There are lots of examples of people seeking jobs by creating their own little social media projects. I found Twitter Should Hire Me, and we talked to Eric Romer, who did Hire me, Headblade (successfully). I found @NEScomHireMe and @HireMeJimmy (who wants Jimmy Fallon to hire him).
These are all signal flares that were set up and that make sense.
You can watch Gary Vaynerchuk’s social media stream for the next handful of days. He’s working hard to promote his new book, the Thank You Economy. We’ll do the same when the next book comes out, too. When Gary sends up the “Buy Me” flare, it’s easy for you to understand what he’s asking you to do. One of the things we do in social media is use it to promote things we’re selling.
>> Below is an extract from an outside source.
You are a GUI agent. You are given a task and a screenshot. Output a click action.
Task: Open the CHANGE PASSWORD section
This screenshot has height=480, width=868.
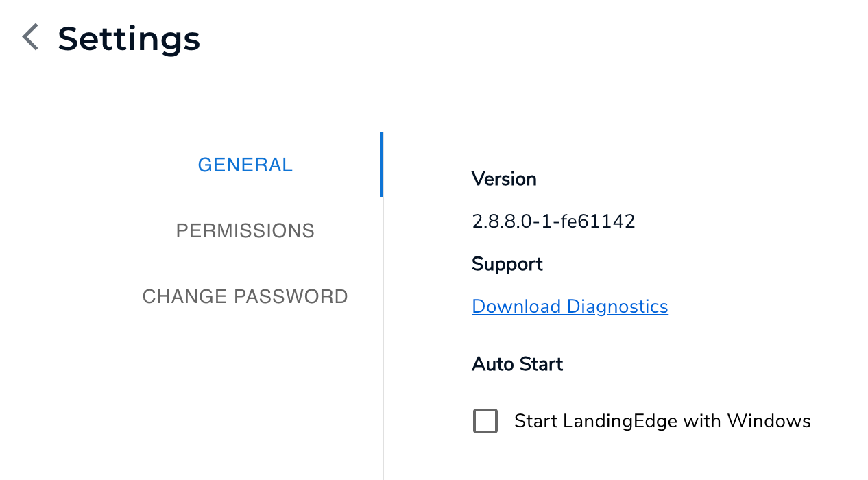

Watch Twitter over the next little while during South by Southwest (aka nerd spring break). People will be using the social web as a “find me” tool, because no matter how ubiquitous we think things like Foursquare and Gowalla are getting, it’s just easier to try and find people by pinging the larger Twitter sphere. (Just as I started doing my search, Ashton Kutcher announced that he’d be at SXSW. He’s saying “find me.”)
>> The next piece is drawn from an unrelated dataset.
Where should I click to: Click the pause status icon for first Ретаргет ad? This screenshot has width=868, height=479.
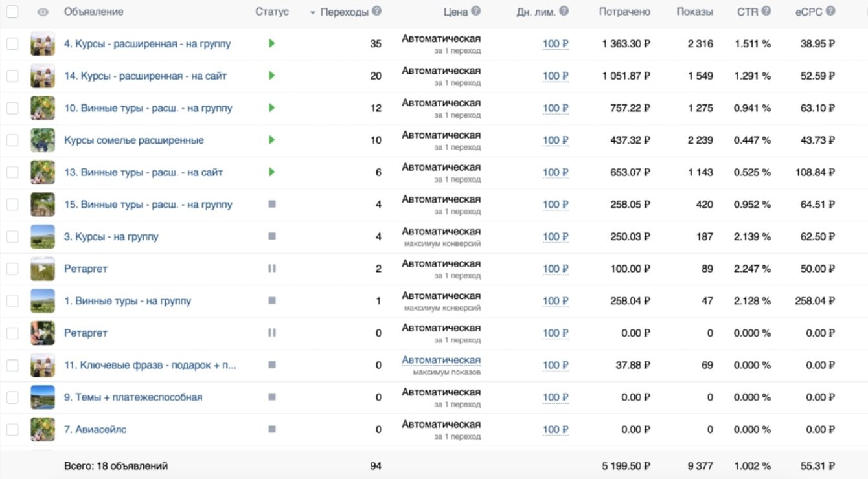pos(272,269)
Signal Flares Can Be Tricky
Sending up these virtual signal flares can be tricky. First off, there are lots of people sending up their flares and there aren’t necessarily enough people listening. Secondly, people rarely put up their intentions clearly. Sometimes, they sell sloppily. Other times, they seek employment without outright asking for it. Thirdly, signals might come during a hectic time and be missed, unless someone camps out in a search mode looking for such.
What do you do? First, be concise. Second, try not to seem desperate. Third, it’s okay to send a similar flare up three or maybe four times a day (but that’s it, and maybe not EVERY day). Also, often times, you get better results asking for something when you’ve been good at helping others and answering such requests.
The Real Opportunity
The real opportunity is in being a flare spotter. If you want the real big win, help when you see people needing help. Search for what you can help with. Look for those putting up flares.
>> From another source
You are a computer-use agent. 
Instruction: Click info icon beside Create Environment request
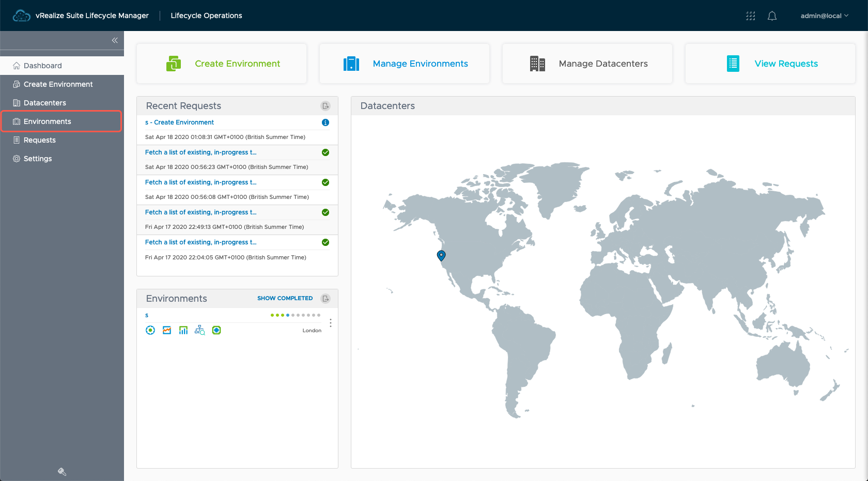tap(326, 122)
I didn’t attend SXSW in 2007, but I helped a lot of people find each other, back when Twitter was tiny and easy to navigate. It was a lot of fun. I felt like a virtual traffic director. There are lots of opportunities to do helpful things like that with the medium.
What Flares Do You Want to Send?
Do you have anything particular you want to send out to the universe to be answered? What do you want from the world? What help do you wish you could draw to yourself?
The answer isn’t always easy. Whenever I’m faced with the questions I just asked you, I can rarely answer. But what’s your take?